Results similar to ours have led other researchers10 to suggest that cTnT and H-FABP should be seen as complementary biomarkers for the early prediction or to rule out AMI. When using H-FABP and cTnT serum admission levels as a combined test in the present data, a significantly greater early sensitivity could be reached compared with cTnT alone. The specificity, however, was significantly lower than for cTnT alone. This resulted in a lower combined overall test accuracy and greater misclassification than for cTnT alone. Analysis of the misclassification rate revealed that by trying to rule out AMI at admission by combining the results of elevated H-FABP and cTnT serum levels, a desirable overall reduction in the false-negative rate from 26% to 3% was accompanied by a marked increase in the overall false-positive rate to 35% (Table 4). Therefore, we have concluded that greater sensitivity for an early diagnosis of AMI using a combined test can only be achieved with a marked loss in overall diagnostic test efficiency and a greater misclassification rate. Despite a gain in power, the complementary use of H-FABP and cTnT serum levels led to a high degree of imprecision, making diagnostic and therapeutic decisions prone to type I errors. Confirmatory H-FABP testing 1 hour after admission has been suggested25 and could possibly minimize the false-positive diagnosis of AMI.
In the present study, we assessed the global test characteristics of biomarkers using receiver operating characteristic curves accounting for sensitivities and specificities at different cutoff values (Figure 3 and Table 5). In acute STEMI, we found no significant difference between the diagnostic test characteristics of H-FABP and cTnT as measured by the AUC. If patients with AMI presented with a symptom duration of <4 hours, H-FABP performed significantly better than cTnT as a marker to differentiate between acute STEMI and non-AMI conditions. When analyzing patients with non-STEMI, however, we found that H-FABP performed particularly poorly, irrespective of symptom duration. Because non-STEMI is a diagnostic model reflecting a thrombembolic, often repetitive, microvascular occlusion from an upstream thrombus-laden ruptured plaque, misclassification by H-FABP testing could be attributed to the small amounts of H-FABP being rapidly cleared from serum in contrast to the large molecular cTnT, which cumulates to finally maintain elevated serum levels. A gain in sensitivity of a rapid-release biomarker in the early phase of STEMI could be explained if the affected myocardial mass is large enough.
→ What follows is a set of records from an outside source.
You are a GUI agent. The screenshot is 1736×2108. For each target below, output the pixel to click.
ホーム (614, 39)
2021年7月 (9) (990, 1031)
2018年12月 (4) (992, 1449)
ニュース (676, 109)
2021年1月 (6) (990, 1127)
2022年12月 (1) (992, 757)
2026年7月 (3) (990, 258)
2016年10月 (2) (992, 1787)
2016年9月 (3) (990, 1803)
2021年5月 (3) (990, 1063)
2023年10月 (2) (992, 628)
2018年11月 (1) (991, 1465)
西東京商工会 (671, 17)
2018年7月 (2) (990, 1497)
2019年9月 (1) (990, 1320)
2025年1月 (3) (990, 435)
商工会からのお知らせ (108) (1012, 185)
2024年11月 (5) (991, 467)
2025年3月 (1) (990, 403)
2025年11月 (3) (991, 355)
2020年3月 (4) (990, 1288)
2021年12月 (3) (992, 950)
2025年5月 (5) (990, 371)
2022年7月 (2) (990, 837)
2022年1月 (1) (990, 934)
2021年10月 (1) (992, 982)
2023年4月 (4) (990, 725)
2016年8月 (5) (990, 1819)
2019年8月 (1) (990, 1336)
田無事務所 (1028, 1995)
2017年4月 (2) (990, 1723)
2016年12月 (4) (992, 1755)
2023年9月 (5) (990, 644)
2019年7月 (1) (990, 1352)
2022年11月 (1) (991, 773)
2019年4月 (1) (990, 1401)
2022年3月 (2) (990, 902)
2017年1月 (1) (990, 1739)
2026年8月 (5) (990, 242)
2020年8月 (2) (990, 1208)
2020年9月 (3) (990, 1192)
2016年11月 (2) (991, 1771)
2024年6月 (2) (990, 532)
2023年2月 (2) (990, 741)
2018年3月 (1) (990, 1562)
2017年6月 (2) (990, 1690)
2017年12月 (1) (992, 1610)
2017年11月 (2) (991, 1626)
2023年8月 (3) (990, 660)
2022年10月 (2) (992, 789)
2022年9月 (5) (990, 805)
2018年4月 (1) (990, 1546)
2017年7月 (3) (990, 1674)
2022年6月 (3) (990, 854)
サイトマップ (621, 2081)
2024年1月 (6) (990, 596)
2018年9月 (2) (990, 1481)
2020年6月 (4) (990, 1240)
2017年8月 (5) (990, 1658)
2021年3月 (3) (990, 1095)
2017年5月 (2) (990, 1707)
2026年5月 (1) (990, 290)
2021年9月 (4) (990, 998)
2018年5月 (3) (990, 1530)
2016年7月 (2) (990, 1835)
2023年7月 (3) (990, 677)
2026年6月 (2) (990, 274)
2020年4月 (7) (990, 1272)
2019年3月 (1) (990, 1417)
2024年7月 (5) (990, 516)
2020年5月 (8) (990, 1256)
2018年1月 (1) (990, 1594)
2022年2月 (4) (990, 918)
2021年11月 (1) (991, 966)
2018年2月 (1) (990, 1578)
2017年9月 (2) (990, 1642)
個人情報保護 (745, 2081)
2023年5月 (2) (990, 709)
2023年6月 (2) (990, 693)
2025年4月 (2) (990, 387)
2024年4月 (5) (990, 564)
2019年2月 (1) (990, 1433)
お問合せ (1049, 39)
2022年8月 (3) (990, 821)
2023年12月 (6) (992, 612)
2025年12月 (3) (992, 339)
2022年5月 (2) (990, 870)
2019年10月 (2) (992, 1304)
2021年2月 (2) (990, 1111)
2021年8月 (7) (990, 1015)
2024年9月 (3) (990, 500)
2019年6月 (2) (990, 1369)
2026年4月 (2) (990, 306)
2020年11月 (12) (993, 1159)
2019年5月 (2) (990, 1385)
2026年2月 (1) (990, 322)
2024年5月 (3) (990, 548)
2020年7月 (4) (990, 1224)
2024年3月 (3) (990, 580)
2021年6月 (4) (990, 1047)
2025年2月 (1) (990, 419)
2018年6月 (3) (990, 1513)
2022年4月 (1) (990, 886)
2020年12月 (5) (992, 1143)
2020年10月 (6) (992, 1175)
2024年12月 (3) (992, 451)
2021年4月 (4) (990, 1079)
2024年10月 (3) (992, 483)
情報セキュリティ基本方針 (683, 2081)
How do the biomarker findings of the present study translate into clinical reasoning in a cohort of unselected patients with chest pain in the electrocardiographic-equipped emergency department? Diagnostic decision making for AMI is more about minimizing misclassification than about optimizing sensitivity. This was the rationale for using decision algorithms with binary recursive partitioning (Figure 4). This method relies on minimizing misclassification and node impurity and is tailored to finding the best fit on each possible split on each predictor variable. Confining electrocardiographic interpretation to discriminating normal from abnormal initial electrocardiographic tracings, H-FABP proved a usable predictor of AMI in cTnT-negative patients with abnormal electrocardiographic findings and early presentation within the first 4 hours after symptom onset. However, the false-positive rate was greater and the decision algorithm complexity and depth was greater for the H-FABP–containing algorithm. The American Heart Association/American College of Cardiology guidelines for non-STEMI/unstable angina pectoris based on cTnT recommend a wait-and-resample attitude, with the possibility of delaying therapeutic intervention in 11% of our patient population (false-negative rate). The additional use of H-FABP reduced this possible delay by a factor of 3.5 to 3% but is prone to an anticipated risk of overtreatment in 5% of cases (false-positive rate). In patients with STEMI, the additive H-FABP test results provided no additional decisive information to the specific electrocardiographic interpretation.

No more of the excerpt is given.